In his letter, Forstall pitched the bonds of the Citizens’ Bank, “bound upon the best property of the country”, he wrote, which “must ultimately succeed”. He made an argument for the bank — and for Louisiana — familiar to anyone urging the dollarisation of economies today. The banks of New Orleans had good loans, and the city’s exports guaranteed plentiful reserves of silver Mexican dollars, the hard global currency of the day. But they came to grief anyway after the Panic of 1837 — of 16 banks in the city before the panic, there were six left by 1843.
The Citizens’ Bank landed in receivership. Its bonds, guaranteed by the State of Louisiana and backed by mortgages on sugar plantations that included lists of the enslaved as assets, remained subject to negotiations with Dutch investors into the early 20th century.
When you are a taker of someone else’s dollars, all the macroadvantages of an exporter don’t matter if local banks and local governments scratch each others’ backs. Like the rest of America, money in New Orleans rested on a hard foreign currency standard. But that did not fix Louisiana’s governance problem. Powerful legislators in the state were too dependent on the state’s private banks to be able to regulate the bank dollars of the country’s then most important port.
Economic historians often say that the US in the early 19th century was on a bimetallic standard — the dollar was defined as a specific weight and fineness of both silver and gold. This is true, legally. Practically, however, the US was on a single, foreign standard, over which it had no control. Until just before the Civil War, when Americans referred to a “dollar”, what they meant was a Spanish milled dollar or, after independence, a Mexican dollar — a large silver coin that had become a global standard for long-distance trade.
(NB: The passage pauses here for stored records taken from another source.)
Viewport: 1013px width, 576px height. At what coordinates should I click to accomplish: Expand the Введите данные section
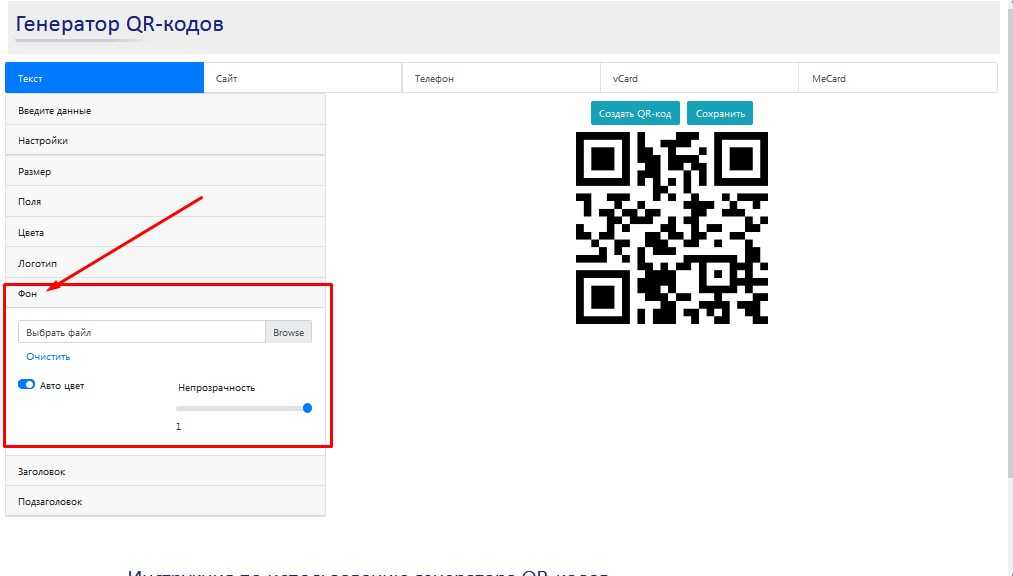point(165,110)

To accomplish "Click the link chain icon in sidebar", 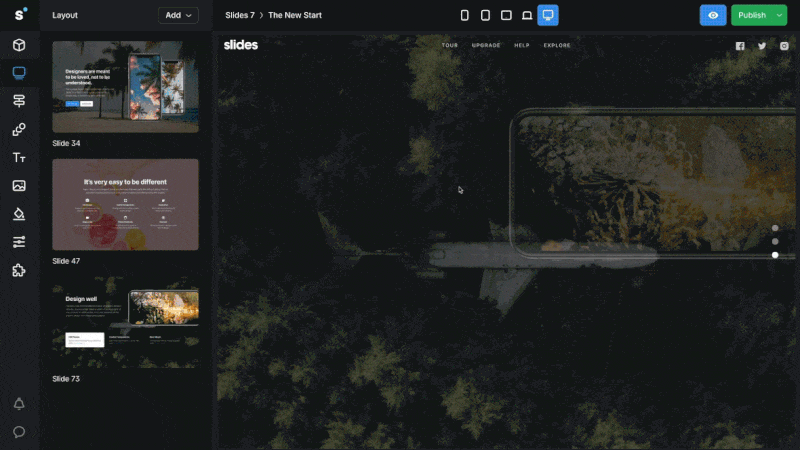I will (19, 130).
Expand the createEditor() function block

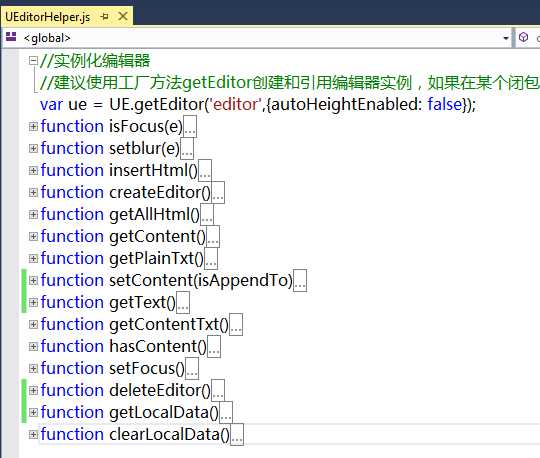33,192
America was a taker of foreign dollars. In theory, this shouldn’t have posed a problem. Countries bring in specie — money in the form of coins — in proportion to the goods they can sell on global markets. In New Orleans in particular, the produce coming down the Mississippi created a trade surplus that guaranteed a better supply of silver dollars than any other American port.
In his letter, Forstall explained that the city’s banks all carried at least a third of the value of their notes and deposits in precious metals. “Indeed,” he wrote, “no part of the commercial world can boast of a sounder paper currency than the city, for it is wholly based upon specie.”
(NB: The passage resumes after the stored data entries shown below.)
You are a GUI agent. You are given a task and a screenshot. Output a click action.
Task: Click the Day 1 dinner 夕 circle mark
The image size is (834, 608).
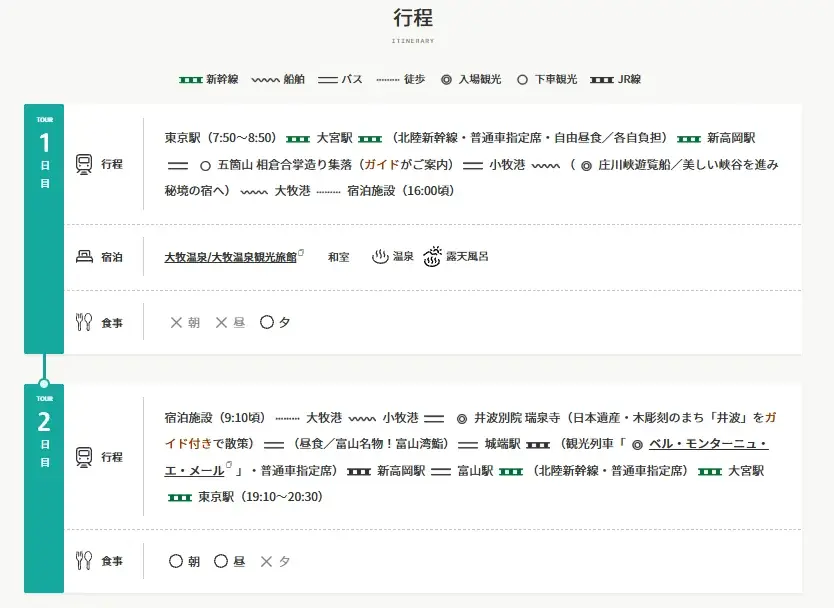(x=266, y=322)
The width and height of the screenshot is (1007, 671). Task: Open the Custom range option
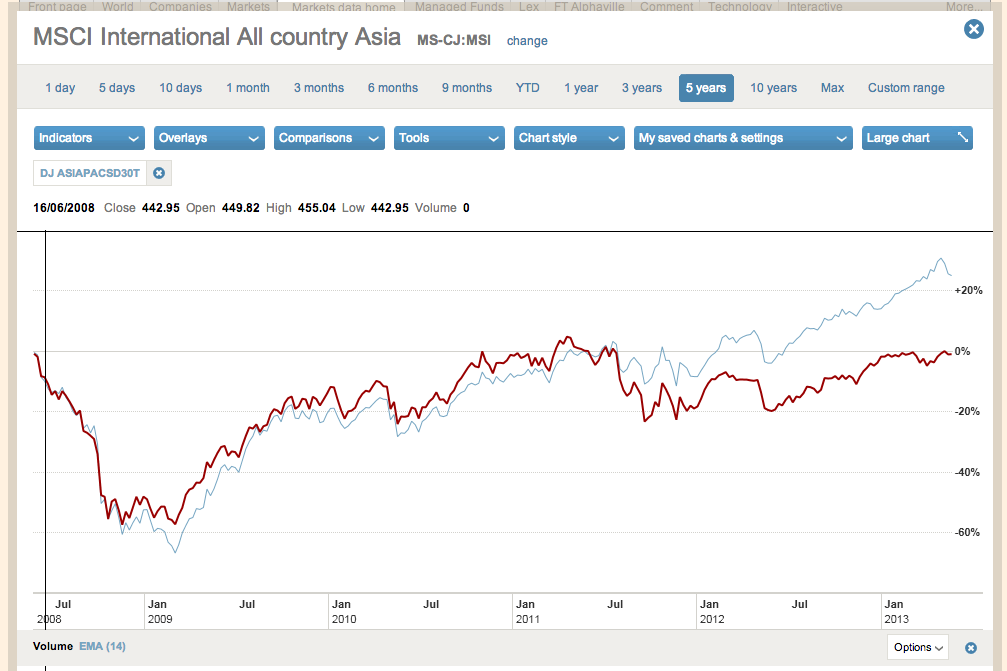coord(906,88)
We are familiar with the problems an external supply of dollars poses for an emerging market — such as Argentina today or the US in the early 19th century. When they flow in, as they did in the early 1830s, credit expands. If there’s ever an interruption in credit, as there was when cotton prices collapsed in 1836-37, merchants and planters will start to fail, creating a temptation to make bad loans in bad times. Forstall was right — at first. The Citizens’ Bank was well prepared for the panic, but then succumbed to a self-reinforcing cycle of corruption.
As the historian Sharon Murphy has pointed out in her book Banking on Slavery, Citizen’s wouldn’t always foreclose on its powerful sugar planters, sparing them (and the enslaved on their land) the liquidations that could have cleared its balance sheet. It also continued to make new mortgage loans to get planters through several years of low sugar prices. And as loan quality deteriorated, it remained in the interests of the planters, the state, the investors in Europe to keep the bank open, hoping it might work out.
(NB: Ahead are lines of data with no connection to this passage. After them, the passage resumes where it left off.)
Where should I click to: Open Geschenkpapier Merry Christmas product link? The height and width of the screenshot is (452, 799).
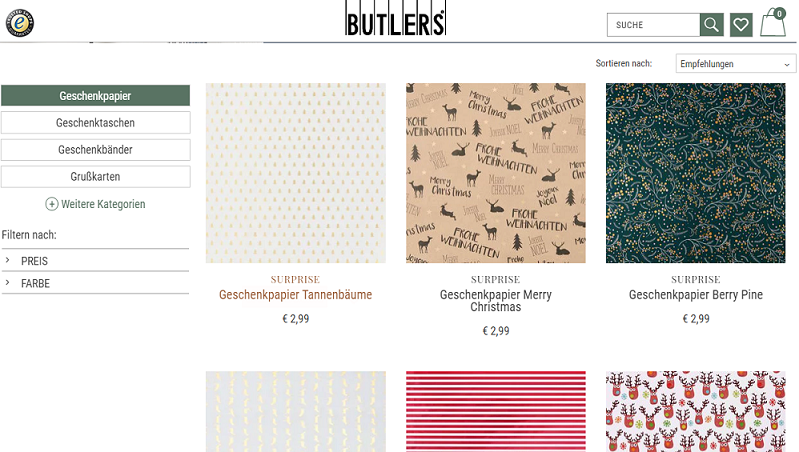(496, 301)
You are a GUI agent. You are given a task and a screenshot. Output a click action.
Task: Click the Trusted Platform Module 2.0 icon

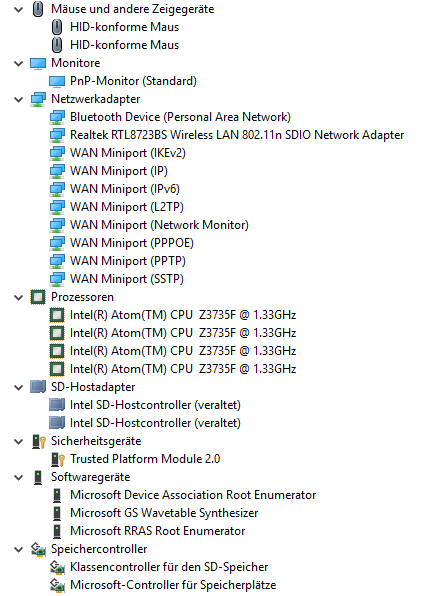tap(58, 459)
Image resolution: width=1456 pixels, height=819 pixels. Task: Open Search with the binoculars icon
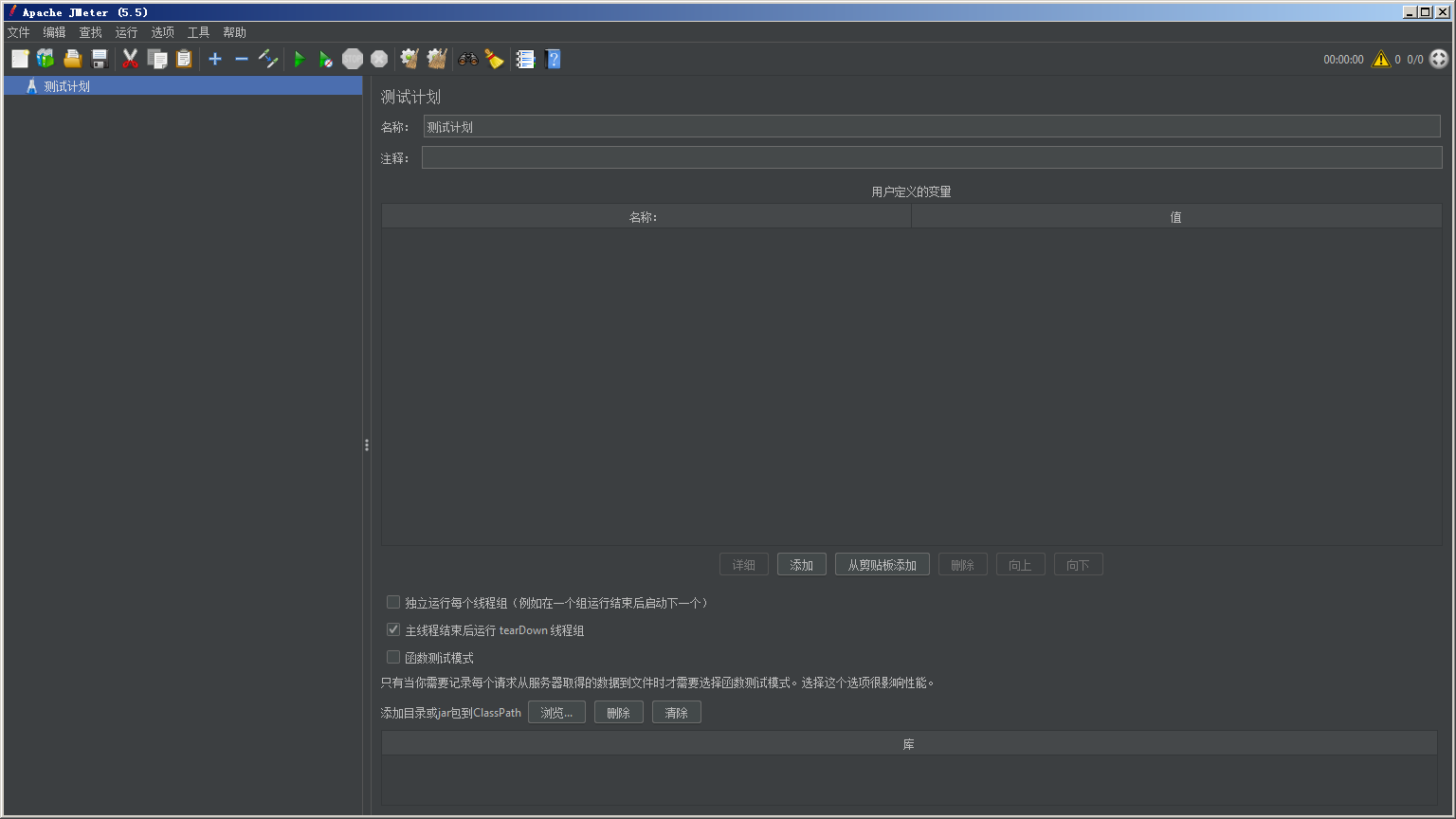click(x=468, y=59)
Nothing about the restraint of silver dollars from Mexico spared the city of New Orleans or the State of Louisiana from the pain of bank failures. No matter how many hard silver dollars came in through trade, the city still had to create a supply of its own domestic bank dollars. And the reliability of these dollars improved only slowly, through painful governance reforms — after 1837, for example, regular disclosures to a board of examiners and a legal mandate that banks had to keep a reserve of silver or gold equal to a third of their deposits and circulating banknotes.
It is tempting still today to think of someone else’s dollars as a corset, a way to force yourself to suffer discomfort. But you fix a governance problem by fixing the governance problem. The arbitrary restraint of someone else’s dollars can’t do it for you.